Einigung mit dem Finanzdienstleistungsunternehmen
Nach einigen Briefen, die wir uns kurz nacheinander zugeschickt haben, einigen wir uns auf einen Betrag von 590,64€, den ich in monatlichen Raten von 10€ abbezahlen werde. So bleibe ich noch lange Zeit mit dem Finanzdienstleistungsunternehmen in Kontakt. Herrlich. Traumhaft. Wunderschön. Doch jammern hilft nichts, denn ich habe mir die Suppe selber eingebrockt, weil ich unbedingt wissen wollte, wie es im Inneren dieses Finanzdienstleistungsunternehmen so zugeht und ich obendrein ziemlich einen an der Waffel habe.
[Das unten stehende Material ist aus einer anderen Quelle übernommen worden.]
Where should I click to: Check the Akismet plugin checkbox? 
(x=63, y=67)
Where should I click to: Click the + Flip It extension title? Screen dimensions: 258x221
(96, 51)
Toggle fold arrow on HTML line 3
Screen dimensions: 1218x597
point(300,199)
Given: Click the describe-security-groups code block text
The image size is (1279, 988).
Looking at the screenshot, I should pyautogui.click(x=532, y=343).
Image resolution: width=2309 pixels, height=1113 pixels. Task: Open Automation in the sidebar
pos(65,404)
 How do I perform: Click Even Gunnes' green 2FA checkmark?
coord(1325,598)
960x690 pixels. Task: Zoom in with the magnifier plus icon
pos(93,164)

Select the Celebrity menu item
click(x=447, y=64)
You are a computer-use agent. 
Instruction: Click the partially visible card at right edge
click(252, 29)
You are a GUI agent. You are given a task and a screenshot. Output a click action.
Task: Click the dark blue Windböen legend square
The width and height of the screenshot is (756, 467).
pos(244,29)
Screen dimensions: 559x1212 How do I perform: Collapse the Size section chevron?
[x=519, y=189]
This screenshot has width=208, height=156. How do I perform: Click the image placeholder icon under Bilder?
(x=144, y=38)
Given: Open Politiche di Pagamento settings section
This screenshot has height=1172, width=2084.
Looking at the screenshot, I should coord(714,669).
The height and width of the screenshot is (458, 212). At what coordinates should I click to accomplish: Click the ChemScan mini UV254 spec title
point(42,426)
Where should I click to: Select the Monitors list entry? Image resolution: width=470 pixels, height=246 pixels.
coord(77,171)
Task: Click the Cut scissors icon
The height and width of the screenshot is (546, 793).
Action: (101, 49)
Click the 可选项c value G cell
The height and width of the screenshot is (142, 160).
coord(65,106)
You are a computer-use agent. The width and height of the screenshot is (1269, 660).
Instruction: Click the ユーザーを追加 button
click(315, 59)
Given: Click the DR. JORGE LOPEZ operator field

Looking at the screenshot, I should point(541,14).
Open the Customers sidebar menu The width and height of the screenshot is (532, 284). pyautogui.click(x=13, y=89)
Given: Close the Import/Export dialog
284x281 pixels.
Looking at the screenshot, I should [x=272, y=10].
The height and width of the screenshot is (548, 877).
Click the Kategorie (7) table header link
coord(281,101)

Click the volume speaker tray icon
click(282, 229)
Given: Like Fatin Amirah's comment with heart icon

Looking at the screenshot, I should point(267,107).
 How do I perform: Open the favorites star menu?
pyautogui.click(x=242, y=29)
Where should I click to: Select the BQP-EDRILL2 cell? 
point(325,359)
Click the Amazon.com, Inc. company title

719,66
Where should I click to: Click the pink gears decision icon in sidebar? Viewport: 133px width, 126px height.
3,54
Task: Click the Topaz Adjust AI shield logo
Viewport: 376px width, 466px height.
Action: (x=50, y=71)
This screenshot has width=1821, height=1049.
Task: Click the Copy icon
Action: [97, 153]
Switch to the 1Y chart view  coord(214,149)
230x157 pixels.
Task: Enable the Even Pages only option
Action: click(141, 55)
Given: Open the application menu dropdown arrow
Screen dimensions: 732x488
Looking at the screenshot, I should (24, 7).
Für eine solche Erfahrung zahle ich doch gerne 590,64€.
Fazit zum Monat März 2006
Der März 2006 hat mein Leben möglicherweise nachhaltig verändert, werde ich vermutlich in ein paar Jahren feststellen, sofern ich mich dann noch an diese Zeit zurückerinnern kann. Ich bin aus der Arbeitswelt, in die ich nicht wirklich passe, zurückgekehrt in die Arbeitslosigkeit, die scheinbar perfekt zu mir passt. Darüber hinaus habe ich mich mit dem Finanzdienstleistungsunternehmen auf eine Ratenzahlung geeinigt. Allein die Tatsache, dass ich dort Schulden gemacht habe, bestätigt, dass ich ziemlich gestört bin. Und als Krönung meiner Sturheit und meines merkwürdigen Handelns, habe ich einen Strafbefehl wegen Volksverhetzung erhalten. Ich bin wahrlich ein Mann von Format und stecke noch voll in meiner Entwicklung. Man darf gespannt sein, was dabei am Ende als Gesamtkunstwerk entsteht. Da ich erst die Hälfe meiner Lebenszeit verbraucht habe, kann ich in den nächsten Jahren zum Glück noch viel mehr schwachsinnige Entscheidungen treffen und unfassbar viel Unsinn anstellen. Ich fange am besten sofort damit an.
Inzwischen scheint sich die Rechtslage geaendert zu haben: https://www.mimikama.org/schmaehgedicht-lied-eines-asylsuchenden/
Ich fand das Urteil schon damals fragwürdig. Geholfen hat es letztlich auch niemandem.